Psychol. Pl. -æ. Also synes-. [mod.L., f. Gr. σύν SYN- + stem αἱσθε- to feel, perceive, after anæsthesia.] a. A sensation in one part of the body produced by a stimulus applied to another part. b. Agreement of the feelings or emotions of different individuals, as a stage in the development of sympathy. c. Production, from a sense-impression of one kind, of an associated mental image of a sense-impression of another kind: see quot. 1903.
1891. Cent. Dict., Synæsthesia, synesthesia, the production of a sensation located in one place when another place is stimulated.
1897. trans. Ribots Psychol. Emotions, II. iv. 231. If we try to follow the evolution of sympathy we distinguish three principal phases. The first, or physiological, consists in an agreement of motor tendencies, a synergia; the second, or psychological, consists in an agreement of the emotional states, a synæsthesia; the third, or intellectual, results from a community of representations or ideas.

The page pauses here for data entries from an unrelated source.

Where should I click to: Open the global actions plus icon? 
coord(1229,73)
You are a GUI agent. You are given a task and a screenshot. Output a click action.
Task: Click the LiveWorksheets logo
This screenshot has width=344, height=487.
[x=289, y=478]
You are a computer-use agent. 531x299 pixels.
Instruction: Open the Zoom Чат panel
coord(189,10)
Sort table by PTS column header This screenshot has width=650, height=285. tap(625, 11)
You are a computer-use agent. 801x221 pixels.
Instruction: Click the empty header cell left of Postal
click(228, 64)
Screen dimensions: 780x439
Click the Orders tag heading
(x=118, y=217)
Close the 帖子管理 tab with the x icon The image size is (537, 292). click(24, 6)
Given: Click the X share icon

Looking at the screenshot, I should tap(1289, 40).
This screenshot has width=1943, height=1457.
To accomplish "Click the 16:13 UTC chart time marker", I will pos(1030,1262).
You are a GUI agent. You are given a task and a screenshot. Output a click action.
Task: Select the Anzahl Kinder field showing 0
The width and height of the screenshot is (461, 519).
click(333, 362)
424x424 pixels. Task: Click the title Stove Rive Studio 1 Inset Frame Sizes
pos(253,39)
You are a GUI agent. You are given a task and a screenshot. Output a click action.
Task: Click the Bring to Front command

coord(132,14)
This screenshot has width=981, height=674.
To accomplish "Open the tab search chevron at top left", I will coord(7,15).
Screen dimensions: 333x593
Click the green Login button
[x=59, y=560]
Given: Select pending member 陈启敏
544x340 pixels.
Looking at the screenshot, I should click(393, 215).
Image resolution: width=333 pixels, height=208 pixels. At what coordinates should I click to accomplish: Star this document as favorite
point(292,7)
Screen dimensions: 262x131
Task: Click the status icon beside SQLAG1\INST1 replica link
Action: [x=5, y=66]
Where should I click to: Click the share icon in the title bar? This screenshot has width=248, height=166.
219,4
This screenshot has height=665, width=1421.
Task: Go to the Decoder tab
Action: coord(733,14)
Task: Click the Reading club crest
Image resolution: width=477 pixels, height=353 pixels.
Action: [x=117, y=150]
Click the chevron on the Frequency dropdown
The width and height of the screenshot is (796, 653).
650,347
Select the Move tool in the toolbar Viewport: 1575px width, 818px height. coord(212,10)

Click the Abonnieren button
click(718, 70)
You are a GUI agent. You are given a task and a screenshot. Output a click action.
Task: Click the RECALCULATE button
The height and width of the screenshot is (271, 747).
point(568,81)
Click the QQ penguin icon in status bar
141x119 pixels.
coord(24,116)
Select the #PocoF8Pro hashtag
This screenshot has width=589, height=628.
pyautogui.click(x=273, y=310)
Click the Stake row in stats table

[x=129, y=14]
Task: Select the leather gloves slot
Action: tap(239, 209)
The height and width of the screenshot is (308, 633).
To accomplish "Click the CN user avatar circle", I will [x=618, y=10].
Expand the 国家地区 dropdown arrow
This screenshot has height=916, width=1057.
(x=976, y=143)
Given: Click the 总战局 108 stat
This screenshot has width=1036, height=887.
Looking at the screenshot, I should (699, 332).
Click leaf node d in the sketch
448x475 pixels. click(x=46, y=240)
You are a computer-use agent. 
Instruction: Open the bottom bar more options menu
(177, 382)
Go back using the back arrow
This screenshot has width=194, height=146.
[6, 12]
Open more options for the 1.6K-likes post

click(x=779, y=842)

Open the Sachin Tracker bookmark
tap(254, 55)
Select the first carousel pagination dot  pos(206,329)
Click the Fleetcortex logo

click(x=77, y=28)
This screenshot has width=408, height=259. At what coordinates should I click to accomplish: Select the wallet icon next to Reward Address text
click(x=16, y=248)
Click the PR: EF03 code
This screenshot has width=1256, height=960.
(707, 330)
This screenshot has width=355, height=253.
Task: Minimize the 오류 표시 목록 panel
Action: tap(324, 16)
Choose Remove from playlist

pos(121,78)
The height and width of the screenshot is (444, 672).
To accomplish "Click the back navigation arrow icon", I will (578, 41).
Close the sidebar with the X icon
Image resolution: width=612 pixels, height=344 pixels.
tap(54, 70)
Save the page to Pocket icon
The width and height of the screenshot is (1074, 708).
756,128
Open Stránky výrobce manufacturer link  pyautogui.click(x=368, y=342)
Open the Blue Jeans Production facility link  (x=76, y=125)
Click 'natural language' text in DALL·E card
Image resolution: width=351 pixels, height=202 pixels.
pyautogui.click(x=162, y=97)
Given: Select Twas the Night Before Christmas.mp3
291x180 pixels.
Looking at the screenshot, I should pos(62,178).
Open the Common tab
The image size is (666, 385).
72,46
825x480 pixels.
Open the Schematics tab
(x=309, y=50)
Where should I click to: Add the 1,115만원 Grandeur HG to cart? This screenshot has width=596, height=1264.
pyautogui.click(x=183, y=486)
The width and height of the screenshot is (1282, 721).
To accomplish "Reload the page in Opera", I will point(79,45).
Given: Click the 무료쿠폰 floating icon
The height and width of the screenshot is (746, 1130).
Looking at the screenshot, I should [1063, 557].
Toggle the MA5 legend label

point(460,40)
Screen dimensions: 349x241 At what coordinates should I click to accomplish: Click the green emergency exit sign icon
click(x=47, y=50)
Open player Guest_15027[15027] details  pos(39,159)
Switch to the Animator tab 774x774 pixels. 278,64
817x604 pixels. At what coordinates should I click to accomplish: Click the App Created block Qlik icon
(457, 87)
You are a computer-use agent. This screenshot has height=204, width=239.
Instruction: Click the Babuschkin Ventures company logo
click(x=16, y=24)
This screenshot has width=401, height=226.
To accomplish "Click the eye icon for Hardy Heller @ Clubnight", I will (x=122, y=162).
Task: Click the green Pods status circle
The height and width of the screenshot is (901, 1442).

1903. F. W. H. Myers, Human Personality, I. p. xl. Vestiges of the primitive undifferentiated sensitivity persist in the form of synæsthesiæ, e. g. when the hearing of an external sound carries with it, by some arbitrary association of ideas, the seeing of some form or colour.
So ǁ Synæsthesis [mod.L., a. Gr. συναίσθησις joint perception]: see quot.
1881. Mivart, Cat, 386, note. The sum-total of the mental action of a rational animal may be called its noesis, which will be the analogue of the synesthesis or sum-total of the felt neural psychoses of an irrational animal.